I'm glad folks are talking about this report. But now that we've got a figure that accounts for these related costs, I think we ought to be talking not in terms of the cost of the war, but the opportunity cost of it.
Where would we be right now if we had invested that one trillion dollars into making the US energy independent instead of going to war in Iraq?
Although Bush, the Senate, and the punditocracy never really considered it in these terms (Kerry made a feeble attempt to do so during his campaign), we made a choice when we went to war in Iraq. We chose to try to respond to some threats to our economy by going to war rather than addressing those threats in a more reasonable fashion.

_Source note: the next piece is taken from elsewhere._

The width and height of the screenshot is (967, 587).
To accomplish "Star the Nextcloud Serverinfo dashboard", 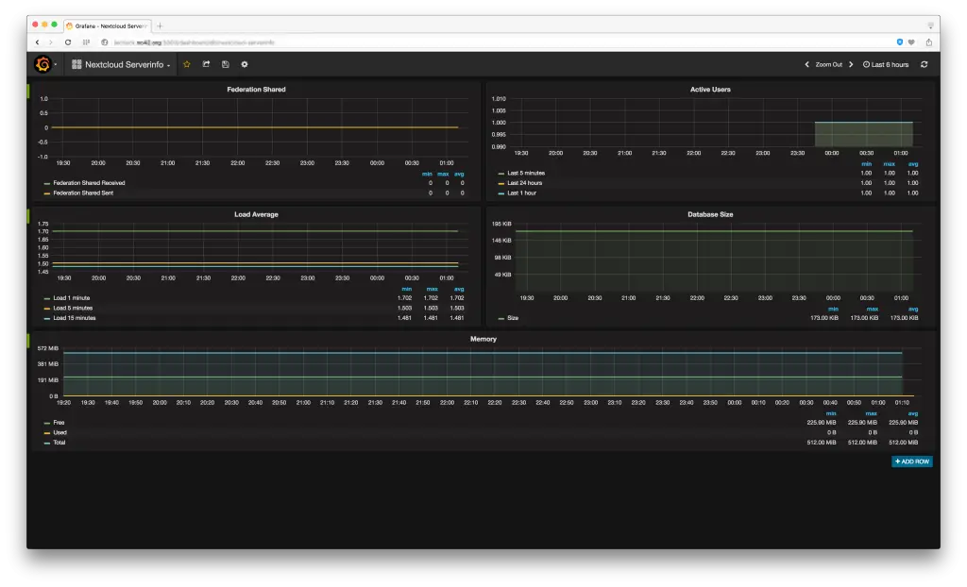I will (186, 64).
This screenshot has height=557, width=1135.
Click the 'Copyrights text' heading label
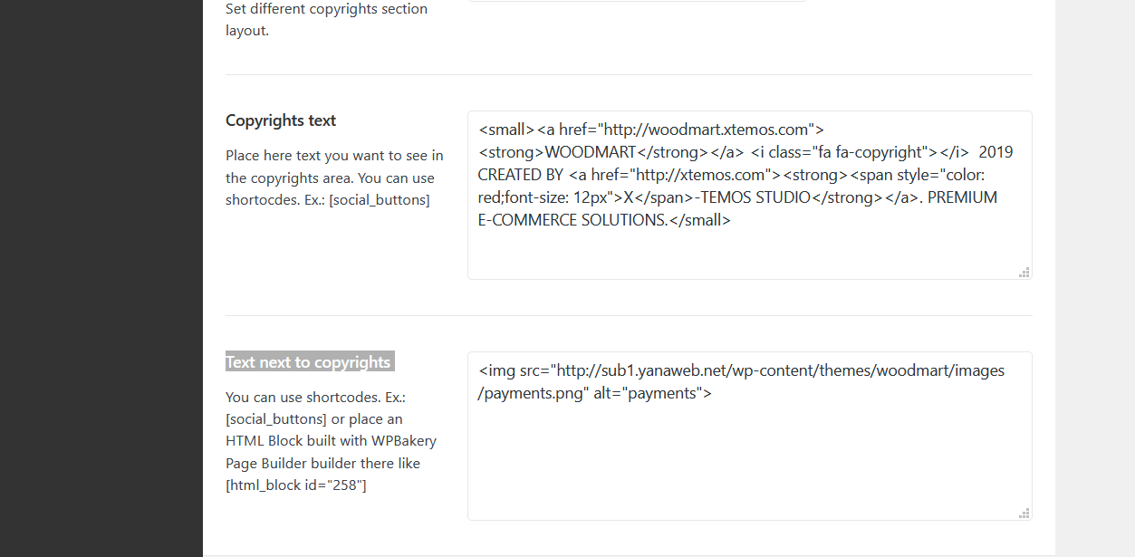(x=281, y=120)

For a number of reasons, it's time we reconsidered the reasons we went to war (I'm aiming to do a post on it sometime soon). But I think our conduct in the war (and our belligerence toward Iran) supports the claim that we went to war to:
- Establish a geopolitically strategic military footprint in the Middle East to replace Saudi Arabia, thereby ensuring we can protect our access to energy supplies, particularly as supplies grow increasingly scarce
- Send a message that we will attack countries that preferentially support the economic position of other countries
- Ensure that the dollar remains the default reserve currency and currency of oil transactions, thereby sustaining the unequal economic system that relies on the debt-ridden American consumer as the primary source of demand
It's too simple to say it's all about oil. But it is about the economic and strategic system which oil fuels. And don't get me wrong--our current economic system can't last much longer without doing something. The US is just too reliant on debt rather than competitiveness to retain its role in the global economy. The question is, was an invasion of Iraq the best way to address our increasing vulnerability in the world?

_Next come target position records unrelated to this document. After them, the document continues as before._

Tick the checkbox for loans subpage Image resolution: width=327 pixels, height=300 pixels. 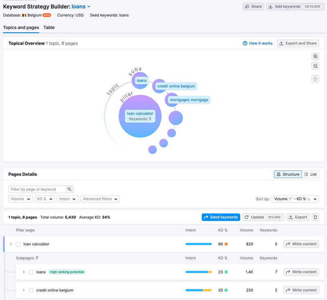click(31, 272)
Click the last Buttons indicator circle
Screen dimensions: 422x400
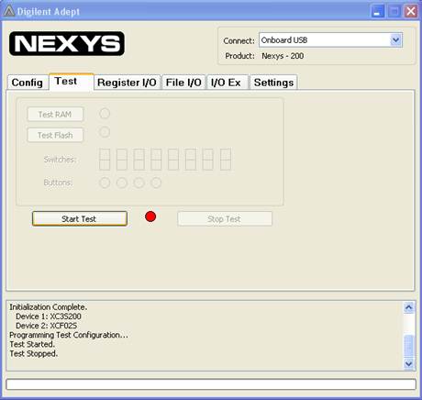click(x=156, y=183)
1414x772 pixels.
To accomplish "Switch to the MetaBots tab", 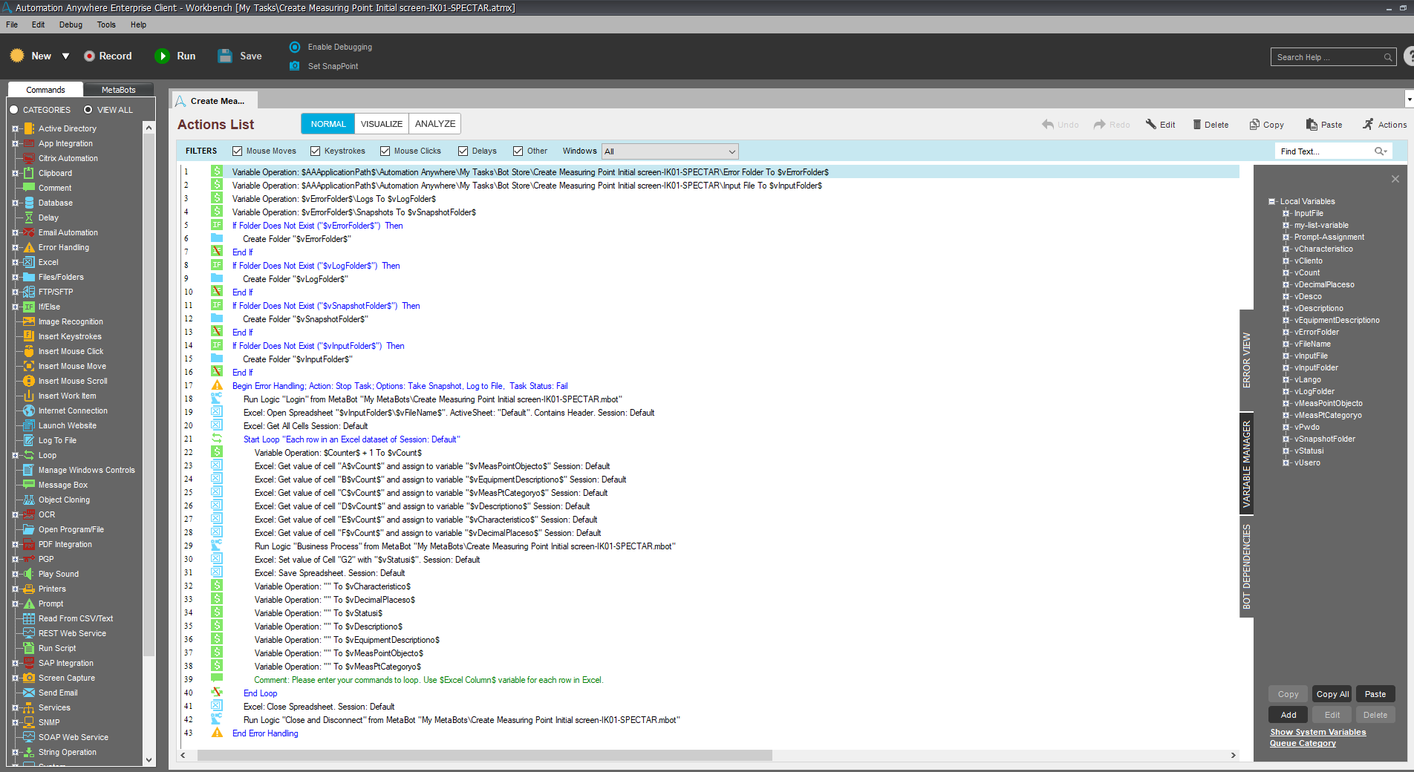I will point(118,90).
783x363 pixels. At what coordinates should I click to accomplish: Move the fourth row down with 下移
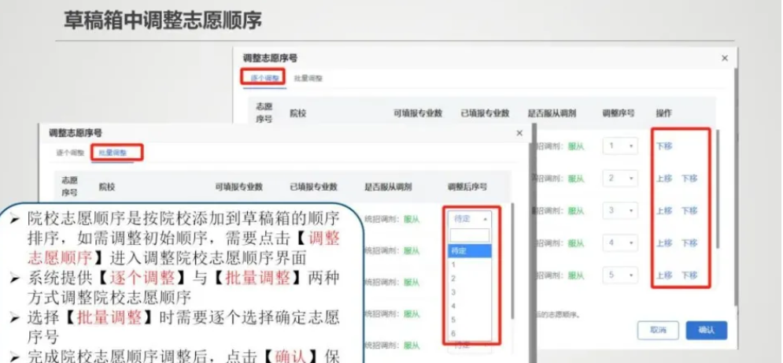click(689, 243)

Frankly, I don't know. But I'd like smart people who actually have some expertise (unlike me) in economics to consider an alternative. What if, rather than going to war, we had invested that trillion dollars into an energy Manhattan Project? What if we had used that money to develop new technologies and manufacturing systems that would diminish the importance of oil in geostrategic equations and in setting the reserve currency?
I would imagine such an investment would have been a massive stimulus to our economy, creating a bunch of high-paying jobs and an economic sector where the US would be dominant internationally. I would imagine it would create technologies the US could export again--stuff other countries wanted to buy. I would imagine such an approach would minimize insecurity, one of the costs Stiglitz and Bilmes associate with the Iraq war. Like I said, I'm not really qualified to answer these questions, but I would imagine that such an approach would have gone a long way to resolve the threats that underlie our reasons for war. All without getting anyone killed.
And as an added bonus, it would have addressed some of the causes of global warming.
See, I've been saying for a while that it's not just that Bush lied us into a war and botched important parts of conducting that war. It's that Bush chose the least effective approach to respond to some threats to this country. And we'll be paying for that poor choice for quite some time.